Microwave-to-Optical Quantum Transduction with Optomechanical Nanobeam Heterostructures

The quantum transduction, or equivalently quantum frequency conversion, between microwave and optical photons is essential for the realization of scalable quantum computers with superconducting qubits. Due to the large frequency difference between them, the transduction needs to be done via intermediate bosonic modes or nonlinear processes. So far, the transduction via the optomechanical effect, i.e., via phonons, has attracted attention as a promising method toward high-efficiency and low-noise transduction. It is well known that one of the ways for improving the transduction efficiency is to increase the optical input pump power. However, as a trade-off, there will be an increase in the environmental temperature, which can affect the nearby superconducting qubits. In this work, we theoretically propose a way to improve the transduction efficiency in optomechanical systems by introducing optomechanical nanobeam heterostructures.
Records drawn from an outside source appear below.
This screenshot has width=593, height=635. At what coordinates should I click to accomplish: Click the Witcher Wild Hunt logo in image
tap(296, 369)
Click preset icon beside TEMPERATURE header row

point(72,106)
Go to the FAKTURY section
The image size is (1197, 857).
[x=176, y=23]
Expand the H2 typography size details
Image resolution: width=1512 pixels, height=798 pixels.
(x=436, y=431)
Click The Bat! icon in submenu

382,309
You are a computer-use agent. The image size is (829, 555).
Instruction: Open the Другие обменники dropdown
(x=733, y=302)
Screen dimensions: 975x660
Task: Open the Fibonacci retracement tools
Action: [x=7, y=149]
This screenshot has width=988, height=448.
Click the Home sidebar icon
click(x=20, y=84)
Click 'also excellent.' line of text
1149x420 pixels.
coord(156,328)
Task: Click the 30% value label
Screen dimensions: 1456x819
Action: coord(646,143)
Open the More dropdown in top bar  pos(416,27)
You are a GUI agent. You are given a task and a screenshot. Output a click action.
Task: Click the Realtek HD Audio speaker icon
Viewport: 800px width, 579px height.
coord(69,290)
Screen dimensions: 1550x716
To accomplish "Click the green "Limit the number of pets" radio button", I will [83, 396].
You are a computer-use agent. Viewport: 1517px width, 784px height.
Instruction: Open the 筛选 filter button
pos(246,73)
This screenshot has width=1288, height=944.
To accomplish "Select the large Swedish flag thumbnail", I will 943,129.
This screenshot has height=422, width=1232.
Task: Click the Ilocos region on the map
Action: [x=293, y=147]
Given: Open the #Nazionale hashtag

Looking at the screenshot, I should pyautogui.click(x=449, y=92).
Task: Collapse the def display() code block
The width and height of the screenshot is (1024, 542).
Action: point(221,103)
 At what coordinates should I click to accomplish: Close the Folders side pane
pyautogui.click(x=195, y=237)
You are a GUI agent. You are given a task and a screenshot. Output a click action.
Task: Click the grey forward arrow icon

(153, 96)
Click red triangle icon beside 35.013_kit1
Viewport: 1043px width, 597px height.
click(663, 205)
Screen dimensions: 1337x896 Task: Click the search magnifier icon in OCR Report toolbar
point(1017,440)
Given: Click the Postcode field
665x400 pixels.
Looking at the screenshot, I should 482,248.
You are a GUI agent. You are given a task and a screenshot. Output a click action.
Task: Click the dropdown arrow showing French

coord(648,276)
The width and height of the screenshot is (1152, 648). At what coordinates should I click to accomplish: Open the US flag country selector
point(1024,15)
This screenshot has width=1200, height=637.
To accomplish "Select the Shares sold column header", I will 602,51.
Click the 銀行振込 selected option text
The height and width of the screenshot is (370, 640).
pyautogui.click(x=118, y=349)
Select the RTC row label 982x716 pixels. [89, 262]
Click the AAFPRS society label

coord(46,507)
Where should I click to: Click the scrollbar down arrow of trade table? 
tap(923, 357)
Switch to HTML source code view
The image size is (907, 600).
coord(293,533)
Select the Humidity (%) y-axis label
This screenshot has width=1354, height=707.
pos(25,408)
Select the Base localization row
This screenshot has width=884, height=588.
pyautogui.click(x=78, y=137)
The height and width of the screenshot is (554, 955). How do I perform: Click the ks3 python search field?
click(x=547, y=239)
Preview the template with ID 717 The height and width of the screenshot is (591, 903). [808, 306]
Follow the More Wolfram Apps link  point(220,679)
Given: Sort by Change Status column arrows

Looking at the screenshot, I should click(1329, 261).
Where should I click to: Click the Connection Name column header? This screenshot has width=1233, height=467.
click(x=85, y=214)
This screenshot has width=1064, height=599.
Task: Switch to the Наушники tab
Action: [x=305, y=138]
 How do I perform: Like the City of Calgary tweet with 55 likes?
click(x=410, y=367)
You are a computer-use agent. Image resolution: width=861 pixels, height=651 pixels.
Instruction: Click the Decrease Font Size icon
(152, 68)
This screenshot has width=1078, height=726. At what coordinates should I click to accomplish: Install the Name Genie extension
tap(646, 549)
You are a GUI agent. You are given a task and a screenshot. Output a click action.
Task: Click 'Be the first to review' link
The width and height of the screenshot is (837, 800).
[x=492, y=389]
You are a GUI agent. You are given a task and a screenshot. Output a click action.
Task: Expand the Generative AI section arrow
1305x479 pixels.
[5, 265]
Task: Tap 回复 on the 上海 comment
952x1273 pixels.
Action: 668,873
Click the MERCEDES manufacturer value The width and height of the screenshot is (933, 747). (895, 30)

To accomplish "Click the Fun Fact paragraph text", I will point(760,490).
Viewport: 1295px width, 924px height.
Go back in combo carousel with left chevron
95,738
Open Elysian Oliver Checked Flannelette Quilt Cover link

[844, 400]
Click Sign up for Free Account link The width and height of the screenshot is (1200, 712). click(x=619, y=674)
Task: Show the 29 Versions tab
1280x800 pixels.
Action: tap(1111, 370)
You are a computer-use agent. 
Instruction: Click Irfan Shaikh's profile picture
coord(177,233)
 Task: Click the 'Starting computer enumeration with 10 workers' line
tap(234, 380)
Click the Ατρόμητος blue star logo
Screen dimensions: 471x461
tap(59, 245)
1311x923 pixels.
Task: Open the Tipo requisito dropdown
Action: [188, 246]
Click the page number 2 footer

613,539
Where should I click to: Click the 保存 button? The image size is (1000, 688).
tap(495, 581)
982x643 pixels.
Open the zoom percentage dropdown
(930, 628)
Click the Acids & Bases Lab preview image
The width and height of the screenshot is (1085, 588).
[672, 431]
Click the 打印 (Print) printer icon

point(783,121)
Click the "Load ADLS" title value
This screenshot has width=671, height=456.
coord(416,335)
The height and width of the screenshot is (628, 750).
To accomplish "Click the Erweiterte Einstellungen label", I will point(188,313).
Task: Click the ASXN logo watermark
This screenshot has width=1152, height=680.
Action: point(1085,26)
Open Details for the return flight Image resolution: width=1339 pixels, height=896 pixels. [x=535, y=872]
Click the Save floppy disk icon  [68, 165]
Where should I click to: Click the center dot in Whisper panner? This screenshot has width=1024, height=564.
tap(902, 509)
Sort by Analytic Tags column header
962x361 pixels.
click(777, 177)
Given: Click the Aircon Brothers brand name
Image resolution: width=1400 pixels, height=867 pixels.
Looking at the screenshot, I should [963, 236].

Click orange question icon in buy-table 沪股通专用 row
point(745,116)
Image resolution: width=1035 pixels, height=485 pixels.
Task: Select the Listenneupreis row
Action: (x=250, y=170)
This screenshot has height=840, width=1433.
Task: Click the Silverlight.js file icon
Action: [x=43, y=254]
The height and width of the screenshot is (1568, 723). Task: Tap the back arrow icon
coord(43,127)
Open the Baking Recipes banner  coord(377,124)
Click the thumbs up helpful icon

Such a heterostructure consists of N layers of an optomechanical crystal nanobeam and N layers of an insulator. We show that the electromechanical and optomechanical coupling strengths are both enhanced by the factor N^1/2 compared to the single-layer case. As the result, the electromechanical and optomechanical cooperativities are also enhanced by the factor N compared to the single-layer case, giving rise to the enhanced microwave-optical transduction efficiency.